---------- DATA PROVIDED

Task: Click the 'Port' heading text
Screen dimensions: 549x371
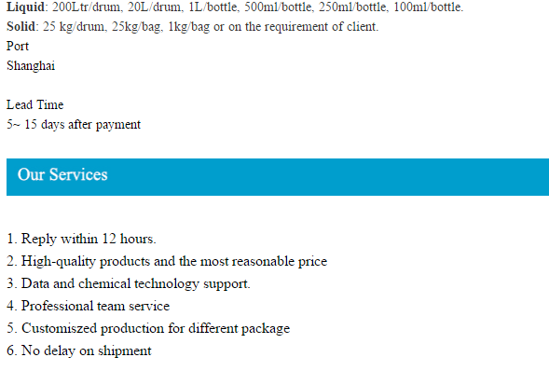Action: point(18,47)
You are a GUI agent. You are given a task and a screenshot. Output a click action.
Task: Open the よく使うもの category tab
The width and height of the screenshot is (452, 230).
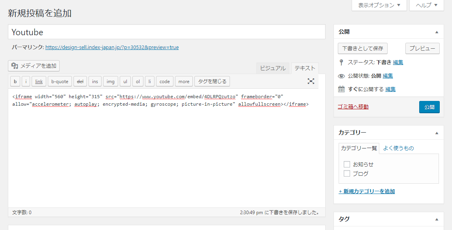[x=398, y=148]
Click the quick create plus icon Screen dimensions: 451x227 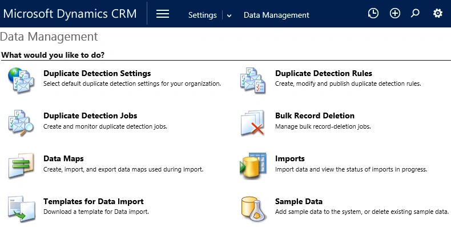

--------------------

WHAT YOU WILL DO: Repeat word for word only the lines from the line holding "Screen dimensions: 549x371" to the final line of the material, both included. Don't carry over any picture.

TASK ANSWER:
Screen dimensions: 549x371
Action: point(18,47)
You are a GUI agent. You are given a task and a screenshot. Output a click action.
Task: Open the よく使うもの category tab
The width and height of the screenshot is (452, 230).
[x=398, y=148]
Click the quick create plus icon Screen dimensions: 451x227 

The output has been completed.